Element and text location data
==========

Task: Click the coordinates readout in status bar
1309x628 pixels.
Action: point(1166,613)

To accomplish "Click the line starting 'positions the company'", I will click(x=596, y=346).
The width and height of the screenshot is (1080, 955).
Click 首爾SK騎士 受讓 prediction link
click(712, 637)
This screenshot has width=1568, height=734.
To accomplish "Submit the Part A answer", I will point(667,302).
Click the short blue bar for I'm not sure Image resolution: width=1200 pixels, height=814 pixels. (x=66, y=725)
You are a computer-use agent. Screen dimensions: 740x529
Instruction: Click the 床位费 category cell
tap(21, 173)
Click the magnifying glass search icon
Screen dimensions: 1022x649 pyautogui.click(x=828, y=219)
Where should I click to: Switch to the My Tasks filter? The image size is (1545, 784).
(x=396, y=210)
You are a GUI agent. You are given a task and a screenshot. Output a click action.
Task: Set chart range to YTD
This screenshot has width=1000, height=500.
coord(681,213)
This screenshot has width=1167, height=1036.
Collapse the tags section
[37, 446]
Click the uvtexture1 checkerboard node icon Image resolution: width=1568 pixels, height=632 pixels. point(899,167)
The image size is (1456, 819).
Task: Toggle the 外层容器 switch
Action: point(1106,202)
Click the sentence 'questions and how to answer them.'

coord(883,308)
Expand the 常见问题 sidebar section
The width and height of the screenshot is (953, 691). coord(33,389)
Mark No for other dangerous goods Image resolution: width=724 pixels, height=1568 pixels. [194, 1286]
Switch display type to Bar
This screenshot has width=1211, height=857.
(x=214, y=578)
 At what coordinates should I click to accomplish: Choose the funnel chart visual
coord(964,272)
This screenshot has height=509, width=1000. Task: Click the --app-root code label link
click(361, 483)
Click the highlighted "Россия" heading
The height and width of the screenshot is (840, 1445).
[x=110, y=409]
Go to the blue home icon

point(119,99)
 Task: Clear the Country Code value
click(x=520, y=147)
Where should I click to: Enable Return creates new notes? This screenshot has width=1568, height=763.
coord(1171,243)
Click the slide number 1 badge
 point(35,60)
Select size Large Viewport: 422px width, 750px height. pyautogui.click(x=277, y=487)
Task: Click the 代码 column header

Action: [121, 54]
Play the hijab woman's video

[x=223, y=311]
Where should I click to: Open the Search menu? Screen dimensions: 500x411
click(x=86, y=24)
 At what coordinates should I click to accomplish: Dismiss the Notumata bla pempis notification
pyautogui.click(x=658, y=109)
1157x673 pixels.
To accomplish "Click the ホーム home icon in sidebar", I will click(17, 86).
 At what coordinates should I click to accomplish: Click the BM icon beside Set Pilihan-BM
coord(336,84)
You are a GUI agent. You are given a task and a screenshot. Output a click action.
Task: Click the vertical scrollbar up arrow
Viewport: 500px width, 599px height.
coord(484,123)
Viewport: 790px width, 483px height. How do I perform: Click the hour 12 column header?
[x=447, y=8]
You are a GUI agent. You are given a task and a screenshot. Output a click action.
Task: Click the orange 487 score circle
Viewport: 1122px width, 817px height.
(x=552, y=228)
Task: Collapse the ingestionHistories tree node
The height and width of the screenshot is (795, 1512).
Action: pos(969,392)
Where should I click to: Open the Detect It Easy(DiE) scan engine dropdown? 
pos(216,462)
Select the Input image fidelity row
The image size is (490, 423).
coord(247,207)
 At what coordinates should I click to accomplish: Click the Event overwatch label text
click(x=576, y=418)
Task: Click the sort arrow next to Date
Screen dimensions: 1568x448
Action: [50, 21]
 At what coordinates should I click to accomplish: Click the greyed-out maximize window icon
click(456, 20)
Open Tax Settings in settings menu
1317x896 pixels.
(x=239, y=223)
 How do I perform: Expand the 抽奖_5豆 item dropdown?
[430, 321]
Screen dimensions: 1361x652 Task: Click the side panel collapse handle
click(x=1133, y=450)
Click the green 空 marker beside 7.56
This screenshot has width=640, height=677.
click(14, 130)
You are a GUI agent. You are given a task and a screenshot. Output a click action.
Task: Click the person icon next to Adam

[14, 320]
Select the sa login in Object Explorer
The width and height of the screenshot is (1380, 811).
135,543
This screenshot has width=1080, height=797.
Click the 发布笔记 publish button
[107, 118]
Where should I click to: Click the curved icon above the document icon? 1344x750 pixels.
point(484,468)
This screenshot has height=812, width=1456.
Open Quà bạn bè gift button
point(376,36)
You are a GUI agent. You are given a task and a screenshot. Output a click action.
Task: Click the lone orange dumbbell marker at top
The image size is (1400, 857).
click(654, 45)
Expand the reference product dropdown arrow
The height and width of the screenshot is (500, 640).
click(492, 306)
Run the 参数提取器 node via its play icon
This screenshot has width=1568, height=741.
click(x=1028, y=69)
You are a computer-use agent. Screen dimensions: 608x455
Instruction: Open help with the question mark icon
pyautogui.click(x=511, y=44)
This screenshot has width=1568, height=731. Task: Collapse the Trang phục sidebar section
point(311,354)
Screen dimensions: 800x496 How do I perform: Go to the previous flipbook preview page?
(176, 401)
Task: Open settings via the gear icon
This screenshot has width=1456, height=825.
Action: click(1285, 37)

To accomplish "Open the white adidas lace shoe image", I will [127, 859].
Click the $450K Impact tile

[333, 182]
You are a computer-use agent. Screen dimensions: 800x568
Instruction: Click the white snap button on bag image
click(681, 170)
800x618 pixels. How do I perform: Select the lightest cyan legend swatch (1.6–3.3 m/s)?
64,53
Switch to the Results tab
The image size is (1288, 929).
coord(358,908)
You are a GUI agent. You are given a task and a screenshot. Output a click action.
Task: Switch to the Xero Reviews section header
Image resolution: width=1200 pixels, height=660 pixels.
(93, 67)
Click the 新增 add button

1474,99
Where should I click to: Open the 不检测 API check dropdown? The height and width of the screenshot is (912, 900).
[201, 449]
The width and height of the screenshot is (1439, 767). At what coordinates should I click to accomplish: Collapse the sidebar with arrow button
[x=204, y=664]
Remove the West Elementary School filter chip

==========

▸ **Your objective**
Convert every line of the records above into a Markdown table with the columns Row and Line. Number the rows in order and omit blank lines.

▸ **Solution to this problem**
| Row | Line |
|---|---|
| 1 | Task: Click the coordinates readout in status bar |
| 2 | 1309x628 pixels. |
| 3 | Action: point(1166,613) |
| 4 | To accomplish "Click the line starting 'positions the company'", I will click(x=596, y=346). |
| 5 | The width and height of the screenshot is (1080, 955). |
| 6 | Click 首爾SK騎士 受讓 prediction link |
| 7 | click(712, 637) |
| 8 | This screenshot has width=1568, height=734. |
| 9 | To accomplish "Submit the Part A answer", I will point(667,302). |
| 10 | Click the short blue bar for I'm not sure Image resolution: width=1200 pixels, height=814 pixels. (x=66, y=725) |
| 11 | You are a computer-use agent. Screen dimensions: 740x529 |
| 12 | Instruction: Click the 床位费 category cell |
| 13 | tap(21, 173) |
| 14 | Click the magnifying glass search icon |
| 15 | Screen dimensions: 1022x649 pyautogui.click(x=828, y=219) |
| 16 | Where should I click to: Switch to the My Tasks filter? The image size is (1545, 784). |
| 17 | (x=396, y=210) |
| 18 | You are a GUI agent. You are given a task and a screenshot. Output a click action. |
| 19 | Task: Set chart range to YTD |
| 20 | This screenshot has width=1000, height=500. |
| 21 | coord(681,213) |
| 22 | This screenshot has width=1167, height=1036. |
| 23 | Collapse the tags section |
| 24 | [37, 446] |
| 25 | Click the uvtexture1 checkerboard node icon Image resolution: width=1568 pixels, height=632 pixels. point(899,167) |
| 26 | The image size is (1456, 819). |
| 27 | Task: Toggle the 外层容器 switch |
| 28 | Action: point(1106,202) |
| 29 | Click the sentence 'questions and how to answer them.' |
| 30 | coord(883,308) |
| 31 | Expand the 常见问题 sidebar section |
| 32 | The width and height of the screenshot is (953, 691). coord(33,389) |
| 33 | Mark No for other dangerous goods Image resolution: width=724 pixels, height=1568 pixels. [194, 1286] |
| 34 | Switch display type to Bar |
| 35 | This screenshot has width=1211, height=857. |
| 36 | (x=214, y=578) |
| 37 |  At what coordinates should I click to accomplish: Choose the funnel chart visual |
| 38 | coord(964,272) |
| 39 | This screenshot has height=509, width=1000. Task: Click the --app-root code label link |
| 40 | click(361, 483) |
| 41 | Click the highlighted "Россия" heading |
| 42 | The height and width of the screenshot is (840, 1445). |
| 43 | [x=110, y=409] |
| 44 | Go to the blue home icon |
| 45 | point(119,99) |
| 46 |  Task: Clear the Country Code value |
| 47 | click(x=520, y=147) |
| 48 | Where should I click to: Enable Return creates new notes? This screenshot has width=1568, height=763. |
| 49 | coord(1171,243) |
| 50 | Click the slide number 1 badge |
| 51 |  point(35,60) |
| 52 | Select size Large Viewport: 422px width, 750px height. pyautogui.click(x=277, y=487) |
| 53 | Task: Click the 代码 column header |
| 54 | Action: [121, 54] |
| 55 | Play the hijab woman's video |
| 56 | [x=223, y=311] |
| 57 | Where should I click to: Open the Search menu? Screen dimensions: 500x411 |
| 58 | click(x=86, y=24) |
| 59 |  At what coordinates should I click to accomplish: Dismiss the Notumata bla pempis notification |
| 60 | pyautogui.click(x=658, y=109) |
| 61 | 1157x673 pixels. |
| 62 | To accomplish "Click the ホーム home icon in sidebar", I will click(17, 86). |
| 63 |  At what coordinates should I click to accomplish: Click the BM icon beside Set Pilihan-BM |
| 64 | coord(336,84) |
| 65 | You are a GUI agent. You are given a task and a screenshot. Output a click action. |
| 66 | Task: Click the vertical scrollbar up arrow |
| 67 | Viewport: 500px width, 599px height. |
| 68 | coord(484,123) |
| 69 | Viewport: 790px width, 483px height. How do I perform: Click the hour 12 column header? |
| 70 | [x=447, y=8] |
| 71 | You are a GUI agent. You are given a task and a screenshot. Output a click action. |
| 72 | Task: Click the orange 487 score circle |
| 73 | Viewport: 1122px width, 817px height. |
| 74 | (x=552, y=228) |
| 75 | Task: Collapse the ingestionHistories tree node |
| 76 | The height and width of the screenshot is (795, 1512). |
| 77 | Action: pos(969,392) |
| 78 | Where should I click to: Open the Detect It Easy(DiE) scan engine dropdown?  |
| 79 | pos(216,462) |
| 80 | Select the Input image fidelity row |
| 81 | The image size is (490, 423). |
| 82 | coord(247,207) |
| 83 |  At what coordinates should I click to accomplish: Click the Event overwatch label text |
| 84 | click(x=576, y=418) |
| 85 | Task: Click the sort arrow next to Date |
| 86 | Screen dimensions: 1568x448 |
| 87 | Action: [50, 21] |
| 88 |  At what coordinates should I click to accomplish: Click the greyed-out maximize window icon |
| 89 | click(456, 20) |
| 90 | Open Tax Settings in settings menu |
| 91 | 1317x896 pixels. |
| 92 | (x=239, y=223) |
| 93 |  How do I perform: Expand the 抽奖_5豆 item dropdown? |
| 94 | [430, 321] |
| 95 | Screen dimensions: 1361x652 Task: Click the side panel collapse handle |
| 96 | click(x=1133, y=450) |
| 97 | Click the green 空 marker beside 7.56 |
| 98 | This screenshot has width=640, height=677. |
| 99 | click(14, 130) |
| 100 | You are a GUI agent. You are given a task and a screenshot. Output a click action. |
| 101 | Task: Click the person icon next to Adam |
| 102 | [14, 320] |
| 103 | Select the sa login in Object Explorer |
| 104 | The width and height of the screenshot is (1380, 811). |
| 105 | 135,543 |
| 106 | This screenshot has width=1080, height=797. |
| 107 | Click the 发布笔记 publish button |
| 108 | [107, 118] |
| 109 | Where should I click to: Click the curved icon above the document icon? 1344x750 pixels. |
| 110 | point(484,468) |
| 111 | This screenshot has height=812, width=1456. |
| 112 | Open Quà bạn bè gift button |
| 113 | point(376,36) |
| 114 | You are a GUI agent. You are given a task and a screenshot. Output a click action. |
| 115 | Task: Click the lone orange dumbbell marker at top |
| 116 | The image size is (1400, 857). |
| 117 | click(654, 45) |
| 118 | Expand the reference product dropdown arrow |
| 119 | The height and width of the screenshot is (500, 640). |
| 120 | click(492, 306) |
| 121 | Run the 参数提取器 node via its play icon |
| 122 | This screenshot has width=1568, height=741. |
| 123 | click(x=1028, y=69) |
| 124 | You are a computer-use agent. Screen dimensions: 608x455 |
| 125 | Instruction: Open help with the question mark icon |
| 126 | pyautogui.click(x=511, y=44) |
| 127 | This screenshot has width=1568, height=731. Task: Collapse the Trang phục sidebar section |
| 128 | point(311,354) |
| 129 | Screen dimensions: 800x496 How do I perform: Go to the previous flipbook preview page? |
| 130 | (176, 401) |
| 131 | Task: Open settings via the gear icon |
| 132 | This screenshot has width=1456, height=825. |
| 133 | Action: click(1285, 37) |
| 134 | To accomplish "Open the white adidas lace shoe image", I will [127, 859]. |
| 135 | Click the $450K Impact tile |
| 136 | [333, 182] |
| 137 | You are a computer-use agent. Screen dimensions: 800x568 |
| 138 | Instruction: Click the white snap button on bag image |
| 139 | click(681, 170) |
| 140 | 800x618 pixels. How do I perform: Select the lightest cyan legend swatch (1.6–3.3 m/s)? |
| 141 | 64,53 |
| 142 | Switch to the Results tab |
| 143 | The image size is (1288, 929). |
| 144 | coord(358,908) |
| 145 | You are a GUI agent. You are given a task and a screenshot. Output a click action. |
| 146 | Task: Switch to the Xero Reviews section header |
| 147 | Image resolution: width=1200 pixels, height=660 pixels. |
| 148 | (93, 67) |
| 149 | Click the 新增 add button |
| 150 | 1474,99 |
| 151 | Where should I click to: Open the 不检测 API check dropdown? The height and width of the screenshot is (912, 900). |
| 152 | [201, 449] |
| 153 | The width and height of the screenshot is (1439, 767). At what coordinates should I click to accomplish: Collapse the sidebar with arrow button |
| 154 | [x=204, y=664] |
| 155 | Remove the West Elementary School filter chip |